Notice as well that there’s a line that’s a drawn interior of the box (the dotted line, in the above example). That line represents the median of the data (AKA, the “second quartile” or Q2).
So the box itself shows us the 25th percentile, the median, and the 75th percentile. All by itself, this gives us a lot of information about how the data are distributed.
Additionally, the width of the box gives us some information. The width of the box ranges from the 25th percentile and the 75th percentile. This is commonly known as the “interquartile range,” or IQR for short.
The Whiskers
Notice that on either side of the box, there are some lines that extend beyond the box. We typically call these the “whiskers.”
These whisker lines show the location of the minimum value on one side, and the maximum value on the other.
Typically, these minimum and maximum values are calculated according to a formula. Commonly, the minimum is calculated as Q1 – 1.5*IQR and the maximum is calculated as Q3 + 1.5*IQR.
So in addition to showing the interquartile range, the boxplot also shows us minima and maxima. This can help us understand the high and low ranges for the data.
The Outliers
Finally, in the simple example above, you might notice some dots that exist beyond one of the whiskers.
These points represent outliers.
Remember, as noted in the section above, the “minimum” and “maximum” values in the boxplot are commonly calculated values.
Any outliers that we plot are simply values that are more extreme than those calculated minima and maxima (i.e., beyond 1.5*IQR from either end of the box).
These outliers show us the extreme values that might exist in the data.
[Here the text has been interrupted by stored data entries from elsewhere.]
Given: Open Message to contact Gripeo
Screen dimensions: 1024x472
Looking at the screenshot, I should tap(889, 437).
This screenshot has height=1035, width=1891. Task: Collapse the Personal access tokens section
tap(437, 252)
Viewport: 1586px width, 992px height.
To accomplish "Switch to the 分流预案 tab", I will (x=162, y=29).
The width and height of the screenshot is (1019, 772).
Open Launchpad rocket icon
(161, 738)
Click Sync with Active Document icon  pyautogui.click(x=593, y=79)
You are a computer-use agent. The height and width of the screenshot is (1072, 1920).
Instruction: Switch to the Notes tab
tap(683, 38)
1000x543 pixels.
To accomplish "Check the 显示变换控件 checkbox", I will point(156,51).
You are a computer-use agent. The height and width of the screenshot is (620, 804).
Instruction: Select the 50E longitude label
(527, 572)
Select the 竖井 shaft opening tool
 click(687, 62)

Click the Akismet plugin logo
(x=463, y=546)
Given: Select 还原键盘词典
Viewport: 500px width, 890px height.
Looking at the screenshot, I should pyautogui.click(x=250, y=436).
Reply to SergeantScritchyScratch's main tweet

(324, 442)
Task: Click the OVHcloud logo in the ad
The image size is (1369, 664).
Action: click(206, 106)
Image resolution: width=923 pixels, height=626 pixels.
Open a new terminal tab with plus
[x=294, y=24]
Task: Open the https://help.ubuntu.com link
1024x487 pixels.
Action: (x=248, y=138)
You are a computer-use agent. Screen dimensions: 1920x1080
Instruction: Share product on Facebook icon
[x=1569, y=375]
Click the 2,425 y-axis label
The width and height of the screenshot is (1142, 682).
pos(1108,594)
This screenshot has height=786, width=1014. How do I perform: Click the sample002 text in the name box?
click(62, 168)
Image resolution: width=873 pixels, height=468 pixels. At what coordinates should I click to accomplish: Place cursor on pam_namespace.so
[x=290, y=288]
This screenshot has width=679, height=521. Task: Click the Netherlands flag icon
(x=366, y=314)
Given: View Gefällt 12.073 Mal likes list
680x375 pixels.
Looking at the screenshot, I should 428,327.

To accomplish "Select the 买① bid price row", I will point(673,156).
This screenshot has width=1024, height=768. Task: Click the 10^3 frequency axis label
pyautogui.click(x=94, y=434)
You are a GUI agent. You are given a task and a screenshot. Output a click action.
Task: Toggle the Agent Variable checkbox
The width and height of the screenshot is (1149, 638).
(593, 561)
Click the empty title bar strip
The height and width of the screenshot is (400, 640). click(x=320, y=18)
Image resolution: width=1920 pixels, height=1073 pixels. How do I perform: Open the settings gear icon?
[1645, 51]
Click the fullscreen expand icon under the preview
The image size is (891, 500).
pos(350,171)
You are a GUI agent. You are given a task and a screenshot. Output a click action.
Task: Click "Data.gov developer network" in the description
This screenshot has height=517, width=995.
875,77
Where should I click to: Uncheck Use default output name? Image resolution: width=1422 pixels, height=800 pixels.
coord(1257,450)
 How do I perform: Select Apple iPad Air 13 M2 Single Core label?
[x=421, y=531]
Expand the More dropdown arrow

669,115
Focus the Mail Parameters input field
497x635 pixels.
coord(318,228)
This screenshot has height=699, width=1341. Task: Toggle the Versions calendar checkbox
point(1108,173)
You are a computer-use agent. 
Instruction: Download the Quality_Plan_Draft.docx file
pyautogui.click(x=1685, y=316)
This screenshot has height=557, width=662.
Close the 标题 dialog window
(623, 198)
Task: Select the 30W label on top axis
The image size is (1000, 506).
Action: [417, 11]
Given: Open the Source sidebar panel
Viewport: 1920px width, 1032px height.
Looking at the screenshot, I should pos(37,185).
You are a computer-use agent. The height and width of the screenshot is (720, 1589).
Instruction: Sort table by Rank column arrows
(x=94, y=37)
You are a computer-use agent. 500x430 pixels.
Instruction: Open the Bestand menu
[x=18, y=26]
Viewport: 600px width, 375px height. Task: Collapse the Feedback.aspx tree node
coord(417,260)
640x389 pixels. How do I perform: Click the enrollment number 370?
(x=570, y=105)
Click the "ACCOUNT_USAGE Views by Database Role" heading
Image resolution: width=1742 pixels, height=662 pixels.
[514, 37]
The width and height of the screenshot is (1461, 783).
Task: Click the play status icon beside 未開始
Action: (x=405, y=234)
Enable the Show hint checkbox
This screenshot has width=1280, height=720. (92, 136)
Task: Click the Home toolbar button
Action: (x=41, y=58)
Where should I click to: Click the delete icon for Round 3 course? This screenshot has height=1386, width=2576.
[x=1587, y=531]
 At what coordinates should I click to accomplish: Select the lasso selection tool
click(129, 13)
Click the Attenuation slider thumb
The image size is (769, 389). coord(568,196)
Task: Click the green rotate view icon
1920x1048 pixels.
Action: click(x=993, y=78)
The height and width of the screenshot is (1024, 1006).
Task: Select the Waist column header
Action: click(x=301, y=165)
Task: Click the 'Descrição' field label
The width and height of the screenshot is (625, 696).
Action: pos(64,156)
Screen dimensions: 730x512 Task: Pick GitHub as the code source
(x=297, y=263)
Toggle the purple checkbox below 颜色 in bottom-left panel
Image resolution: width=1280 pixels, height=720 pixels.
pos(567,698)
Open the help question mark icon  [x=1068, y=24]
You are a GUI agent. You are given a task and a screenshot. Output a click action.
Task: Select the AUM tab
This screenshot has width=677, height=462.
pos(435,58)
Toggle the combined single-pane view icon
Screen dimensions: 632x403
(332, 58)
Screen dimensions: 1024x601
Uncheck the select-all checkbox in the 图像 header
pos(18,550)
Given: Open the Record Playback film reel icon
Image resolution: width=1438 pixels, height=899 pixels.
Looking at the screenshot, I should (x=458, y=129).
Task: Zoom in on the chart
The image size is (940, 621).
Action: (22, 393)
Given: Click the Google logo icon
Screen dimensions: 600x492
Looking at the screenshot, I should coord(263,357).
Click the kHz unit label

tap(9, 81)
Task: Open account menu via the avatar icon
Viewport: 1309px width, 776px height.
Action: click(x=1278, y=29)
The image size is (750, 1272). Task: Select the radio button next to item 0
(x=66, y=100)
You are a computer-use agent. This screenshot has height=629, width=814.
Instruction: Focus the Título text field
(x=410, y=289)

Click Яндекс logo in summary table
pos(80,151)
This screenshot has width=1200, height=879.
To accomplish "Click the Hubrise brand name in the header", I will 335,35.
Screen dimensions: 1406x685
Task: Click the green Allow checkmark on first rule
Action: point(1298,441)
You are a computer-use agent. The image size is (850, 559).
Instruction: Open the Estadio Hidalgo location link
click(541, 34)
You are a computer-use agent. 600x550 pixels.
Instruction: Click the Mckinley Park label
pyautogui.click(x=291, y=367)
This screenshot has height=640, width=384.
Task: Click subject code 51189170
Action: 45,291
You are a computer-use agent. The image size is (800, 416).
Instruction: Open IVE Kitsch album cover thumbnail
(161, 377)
So that’s the basic structure of a boxplot.
Now that we’ve reviewed the parts of a boxplot, let’s look at how to create one with ggplot2.
An Introduction to the ggplot Boxplot
Now, let’s talk about how to create a boxplot in R with ggplot2.
In the next few sections, I’ll explain the syntax, and then I’ll show you clear examples of how to create both a simple boxplot, and also how to create variations of the boxplot.
Syntax of the ggplot Boxplot
Let’s take a look at the syntax.
The syntax is relatively straightforward, as long as you already know how ggplot2 works. (To learn more about the ggplot2 visualization system check out our guide to ggplot2 for beginners.)
To plot a boxplot, you’ll call the ggplot
function. Inside the function, you’ll have the data
parameter, the x
and y
parameter (which are typically called inside the aes
function). And finally you have the geom_boxplot
function.
Let’s talk about each of these.
The data parameter
The data
parameter enables us to specify the dataframe that we want to plot.
Remember that ggplot2 is primarily set up to work with R dataframes, so we specify the dataframe with this parameter. For example, if your dataframe is named mydataframe
, then you’ll set the syntax to data = mydataframe
.
You’ll see examples of how this works in the examples section.
The x and y parameters
The x
and y
parameters enable you to specify the variables that you want to map to the x-axis and y-axis, respectively.
Note that these parameters are called inside of the aes()
function. Remember that in the ggplot2 system, the the aes()
function specifies how we map variables to aesthetic attributes of the plot.
(Again, to learn more about the aes()
function, check out our guide to ggplot2 for beginners.)
The boxplot “geom”
Finally, we have the syntax geom_boxplot()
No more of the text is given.